Она и глазом не повела и продолжала работать. Рукава ее были высоко закатаны, и руки по локоть забрызганы густыми белыми сливками. Совершенно затерявшись в долине ее грудей, я не понял ее шутки.
– Ну что, Уилл Шекспир, так и будешь стоять раскрыв рот шире двери?
Откуда она знала, как меня зовут?
– Подойди поближе. Отсюда тебе будет лучше видно.

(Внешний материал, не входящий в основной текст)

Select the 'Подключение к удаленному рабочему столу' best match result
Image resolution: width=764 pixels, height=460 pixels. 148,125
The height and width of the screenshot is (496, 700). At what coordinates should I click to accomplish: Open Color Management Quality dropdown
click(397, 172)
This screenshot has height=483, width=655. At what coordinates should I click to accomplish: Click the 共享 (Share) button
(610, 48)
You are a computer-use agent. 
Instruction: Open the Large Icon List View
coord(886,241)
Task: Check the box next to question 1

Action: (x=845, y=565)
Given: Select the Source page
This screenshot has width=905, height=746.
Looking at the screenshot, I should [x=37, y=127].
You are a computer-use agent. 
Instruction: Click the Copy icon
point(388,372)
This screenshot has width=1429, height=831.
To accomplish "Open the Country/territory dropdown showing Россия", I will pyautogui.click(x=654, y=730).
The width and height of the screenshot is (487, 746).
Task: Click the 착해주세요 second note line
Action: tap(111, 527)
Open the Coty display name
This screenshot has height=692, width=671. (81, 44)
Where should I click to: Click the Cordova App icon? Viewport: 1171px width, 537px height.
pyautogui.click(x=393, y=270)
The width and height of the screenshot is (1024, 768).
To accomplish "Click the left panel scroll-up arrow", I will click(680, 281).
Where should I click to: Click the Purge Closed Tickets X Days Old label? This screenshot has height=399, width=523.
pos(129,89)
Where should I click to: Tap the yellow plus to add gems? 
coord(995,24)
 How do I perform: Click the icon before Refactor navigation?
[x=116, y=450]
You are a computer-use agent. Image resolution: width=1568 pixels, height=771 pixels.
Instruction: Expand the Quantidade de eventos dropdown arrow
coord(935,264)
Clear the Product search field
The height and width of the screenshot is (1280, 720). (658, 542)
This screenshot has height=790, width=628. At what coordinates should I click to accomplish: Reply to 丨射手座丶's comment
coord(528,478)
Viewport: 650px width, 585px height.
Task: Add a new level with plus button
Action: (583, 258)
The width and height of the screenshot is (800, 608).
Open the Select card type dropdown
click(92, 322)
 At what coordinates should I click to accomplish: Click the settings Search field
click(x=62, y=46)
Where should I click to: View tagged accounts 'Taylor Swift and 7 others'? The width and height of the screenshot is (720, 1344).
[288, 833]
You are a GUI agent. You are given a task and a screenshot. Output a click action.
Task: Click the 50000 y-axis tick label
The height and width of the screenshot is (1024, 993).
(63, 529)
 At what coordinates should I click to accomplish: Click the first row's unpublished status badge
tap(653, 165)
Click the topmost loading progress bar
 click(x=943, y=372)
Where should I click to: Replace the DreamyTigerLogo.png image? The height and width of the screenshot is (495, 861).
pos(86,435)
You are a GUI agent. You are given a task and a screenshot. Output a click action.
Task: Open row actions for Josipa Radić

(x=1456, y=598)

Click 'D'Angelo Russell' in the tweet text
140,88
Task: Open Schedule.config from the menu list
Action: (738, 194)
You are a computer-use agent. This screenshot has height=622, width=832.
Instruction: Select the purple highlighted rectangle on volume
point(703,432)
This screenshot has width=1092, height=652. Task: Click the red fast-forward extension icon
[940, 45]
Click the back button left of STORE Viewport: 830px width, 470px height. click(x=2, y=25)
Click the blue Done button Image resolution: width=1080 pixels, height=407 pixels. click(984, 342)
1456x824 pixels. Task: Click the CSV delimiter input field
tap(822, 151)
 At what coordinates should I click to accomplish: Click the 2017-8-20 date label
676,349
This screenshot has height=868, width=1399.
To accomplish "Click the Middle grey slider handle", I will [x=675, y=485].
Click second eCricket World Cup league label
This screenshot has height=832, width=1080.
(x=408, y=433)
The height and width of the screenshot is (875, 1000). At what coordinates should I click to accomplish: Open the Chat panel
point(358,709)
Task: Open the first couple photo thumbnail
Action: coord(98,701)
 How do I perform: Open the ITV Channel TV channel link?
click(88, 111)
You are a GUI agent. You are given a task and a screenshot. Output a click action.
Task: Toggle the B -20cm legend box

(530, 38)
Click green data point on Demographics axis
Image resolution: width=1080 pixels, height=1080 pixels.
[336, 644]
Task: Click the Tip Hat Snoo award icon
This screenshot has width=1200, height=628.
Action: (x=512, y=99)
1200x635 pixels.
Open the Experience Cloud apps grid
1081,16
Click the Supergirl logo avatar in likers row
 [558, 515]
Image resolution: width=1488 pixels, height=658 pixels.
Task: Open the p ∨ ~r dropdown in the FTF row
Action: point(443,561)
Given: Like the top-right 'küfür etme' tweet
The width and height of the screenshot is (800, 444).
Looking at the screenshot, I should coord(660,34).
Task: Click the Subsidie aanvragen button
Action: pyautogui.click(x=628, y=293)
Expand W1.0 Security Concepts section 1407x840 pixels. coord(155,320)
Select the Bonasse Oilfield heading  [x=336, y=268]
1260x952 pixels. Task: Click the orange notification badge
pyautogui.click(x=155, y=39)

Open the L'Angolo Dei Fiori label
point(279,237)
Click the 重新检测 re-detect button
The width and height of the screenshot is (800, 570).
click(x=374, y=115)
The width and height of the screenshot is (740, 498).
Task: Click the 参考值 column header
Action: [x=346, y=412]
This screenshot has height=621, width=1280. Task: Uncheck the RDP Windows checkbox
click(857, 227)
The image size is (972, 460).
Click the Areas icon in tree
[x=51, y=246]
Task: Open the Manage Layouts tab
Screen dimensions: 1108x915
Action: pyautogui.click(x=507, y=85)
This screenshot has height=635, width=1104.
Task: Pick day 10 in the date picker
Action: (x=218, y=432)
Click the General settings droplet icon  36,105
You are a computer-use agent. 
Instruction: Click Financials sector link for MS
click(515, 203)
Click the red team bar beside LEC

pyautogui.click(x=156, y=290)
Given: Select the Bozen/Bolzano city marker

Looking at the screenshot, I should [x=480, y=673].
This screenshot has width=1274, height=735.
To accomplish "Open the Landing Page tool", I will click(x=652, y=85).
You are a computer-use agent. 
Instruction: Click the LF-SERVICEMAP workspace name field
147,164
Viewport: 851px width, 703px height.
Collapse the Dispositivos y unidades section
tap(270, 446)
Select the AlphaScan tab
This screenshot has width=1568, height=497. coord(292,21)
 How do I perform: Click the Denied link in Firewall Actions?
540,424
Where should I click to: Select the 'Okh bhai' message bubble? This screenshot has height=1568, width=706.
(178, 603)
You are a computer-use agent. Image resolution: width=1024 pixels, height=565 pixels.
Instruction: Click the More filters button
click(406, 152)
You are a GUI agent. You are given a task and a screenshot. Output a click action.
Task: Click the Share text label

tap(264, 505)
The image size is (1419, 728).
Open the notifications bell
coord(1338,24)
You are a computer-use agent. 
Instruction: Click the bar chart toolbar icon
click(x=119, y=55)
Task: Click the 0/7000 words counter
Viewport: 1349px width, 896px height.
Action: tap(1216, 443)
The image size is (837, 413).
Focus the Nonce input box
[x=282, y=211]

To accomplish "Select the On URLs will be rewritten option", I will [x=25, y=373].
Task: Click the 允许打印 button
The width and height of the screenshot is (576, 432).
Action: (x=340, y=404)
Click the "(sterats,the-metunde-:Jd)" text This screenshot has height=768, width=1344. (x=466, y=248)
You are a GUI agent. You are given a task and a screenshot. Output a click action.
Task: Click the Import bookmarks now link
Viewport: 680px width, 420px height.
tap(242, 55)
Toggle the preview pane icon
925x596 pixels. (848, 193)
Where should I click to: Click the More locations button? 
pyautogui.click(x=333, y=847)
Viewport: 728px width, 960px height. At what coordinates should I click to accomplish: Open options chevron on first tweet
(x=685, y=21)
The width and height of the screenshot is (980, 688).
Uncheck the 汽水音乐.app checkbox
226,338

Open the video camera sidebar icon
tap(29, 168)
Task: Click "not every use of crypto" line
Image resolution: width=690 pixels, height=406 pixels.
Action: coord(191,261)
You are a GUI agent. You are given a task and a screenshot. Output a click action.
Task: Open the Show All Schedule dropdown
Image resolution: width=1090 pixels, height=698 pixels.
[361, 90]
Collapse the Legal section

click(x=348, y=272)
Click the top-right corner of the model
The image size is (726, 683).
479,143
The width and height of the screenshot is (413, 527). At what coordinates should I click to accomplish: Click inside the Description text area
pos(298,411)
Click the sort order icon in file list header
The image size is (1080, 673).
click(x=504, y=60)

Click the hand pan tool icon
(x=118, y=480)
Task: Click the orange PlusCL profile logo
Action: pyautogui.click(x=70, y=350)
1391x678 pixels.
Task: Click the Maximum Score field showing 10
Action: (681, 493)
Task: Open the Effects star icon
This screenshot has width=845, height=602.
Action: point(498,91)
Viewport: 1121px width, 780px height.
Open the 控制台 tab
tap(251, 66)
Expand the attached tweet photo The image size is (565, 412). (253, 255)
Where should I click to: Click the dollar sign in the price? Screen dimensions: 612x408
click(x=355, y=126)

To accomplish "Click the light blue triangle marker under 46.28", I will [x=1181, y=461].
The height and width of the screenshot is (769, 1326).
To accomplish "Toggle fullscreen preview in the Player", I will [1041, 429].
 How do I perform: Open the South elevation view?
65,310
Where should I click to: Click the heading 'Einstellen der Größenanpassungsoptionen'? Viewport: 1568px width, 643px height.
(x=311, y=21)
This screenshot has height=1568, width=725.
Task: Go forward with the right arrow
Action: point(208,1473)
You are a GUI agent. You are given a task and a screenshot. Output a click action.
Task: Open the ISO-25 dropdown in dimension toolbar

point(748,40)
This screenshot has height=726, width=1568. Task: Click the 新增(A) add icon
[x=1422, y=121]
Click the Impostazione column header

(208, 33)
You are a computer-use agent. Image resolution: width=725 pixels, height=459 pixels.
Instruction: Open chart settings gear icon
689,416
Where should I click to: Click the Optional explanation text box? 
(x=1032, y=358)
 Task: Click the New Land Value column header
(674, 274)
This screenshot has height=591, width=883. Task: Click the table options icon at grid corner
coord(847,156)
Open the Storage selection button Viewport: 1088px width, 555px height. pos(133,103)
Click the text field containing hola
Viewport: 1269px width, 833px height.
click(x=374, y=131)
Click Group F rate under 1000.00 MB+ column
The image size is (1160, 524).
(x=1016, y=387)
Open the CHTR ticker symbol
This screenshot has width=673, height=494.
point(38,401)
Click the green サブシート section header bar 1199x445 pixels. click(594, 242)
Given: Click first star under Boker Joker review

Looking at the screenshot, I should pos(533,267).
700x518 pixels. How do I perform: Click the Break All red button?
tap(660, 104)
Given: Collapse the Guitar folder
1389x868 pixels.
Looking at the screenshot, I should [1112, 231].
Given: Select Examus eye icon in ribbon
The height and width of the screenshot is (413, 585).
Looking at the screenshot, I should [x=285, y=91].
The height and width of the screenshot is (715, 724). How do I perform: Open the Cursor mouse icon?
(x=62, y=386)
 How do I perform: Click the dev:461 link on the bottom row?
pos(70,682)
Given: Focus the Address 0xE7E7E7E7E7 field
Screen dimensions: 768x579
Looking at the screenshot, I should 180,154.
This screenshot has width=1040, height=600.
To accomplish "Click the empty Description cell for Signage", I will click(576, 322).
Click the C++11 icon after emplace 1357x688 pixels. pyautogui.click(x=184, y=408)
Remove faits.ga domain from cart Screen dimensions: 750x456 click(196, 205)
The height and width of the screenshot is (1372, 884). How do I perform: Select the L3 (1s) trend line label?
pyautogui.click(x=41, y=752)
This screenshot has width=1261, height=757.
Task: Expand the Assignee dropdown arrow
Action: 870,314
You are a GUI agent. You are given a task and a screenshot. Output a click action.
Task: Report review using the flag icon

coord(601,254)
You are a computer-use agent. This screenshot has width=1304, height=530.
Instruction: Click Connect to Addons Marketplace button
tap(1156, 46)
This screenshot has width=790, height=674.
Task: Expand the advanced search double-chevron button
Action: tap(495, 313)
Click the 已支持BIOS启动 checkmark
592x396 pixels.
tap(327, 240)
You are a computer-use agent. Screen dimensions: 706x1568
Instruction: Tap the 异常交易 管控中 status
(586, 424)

Ей было совершенно очевидно, на что я глазел. Возбуждение мое наверняка было не менее явным, подумал я, осторожно сопровождая его по направлению к ней по забрызганным каменным плитам. В этот момент она разогнулась и потянулась. Руки ее все еще были подняты. Она откинула голову и энергично потерла нос тыльной стороной ладони. Капля сливок упала с пальцев ей на грудь.
В тот самый момент я тоже пал.
– Втюрился по уши, – Фрэнсис на секунду вырвался из объятий Морфея.
Слава тебе господи! Он живой и даже слышит. Всегда можно положиться на юриста – он уж точно найдет нужную формулировку.
Однако ж он тут же забылся сном, сопровождая мой рассказ причмокиванием и урчанием.
По уши. Вот именно так, как ты сказал, дремлющее очарование. Но не титьки нанесли мне главный удар, а ее нос. И, казалось бы, что может быть особенного в человеческом носе? Но то, как Энн Хэтэвэй морщила нос, в мгновенье ока расположило меня к ней. Ноги мои ослабели, а желание окрепло. Все предыдущие желания теперь казались просто репетициями, пробными прокатами. Я распух, как тыква, и почти чувствовал, как из меня с треском вырываются семечки. Господи Исусе! Неужели можно так быстро заразиться чумой? Уверяю вас, можно. Но я был не просто зачумлен. Я был ошарашен, потерял дал речи, стоял и раскрыв рот смотрел на нее стеклянными глазами, как у рыбы. Она рассмеялась.
– Ну и как ты считаешь, Уилл, все на месте – или чего-то не хватает?
В ней все было совершенно – каждый дюйм ее тела, но мне нужно было найти комплимент поизысканней. Я покопался в своей потрясенной голове и призвал на помощь Овидия.
Где розы с лилиями сочетала природы нежная, искусная рука, там красота чиста и неподдельна.
Не знаю, произнес ли я это вслух или просто подумал.
– Красиво!
Значит, я все-таки произнес это вслух. Слава богу!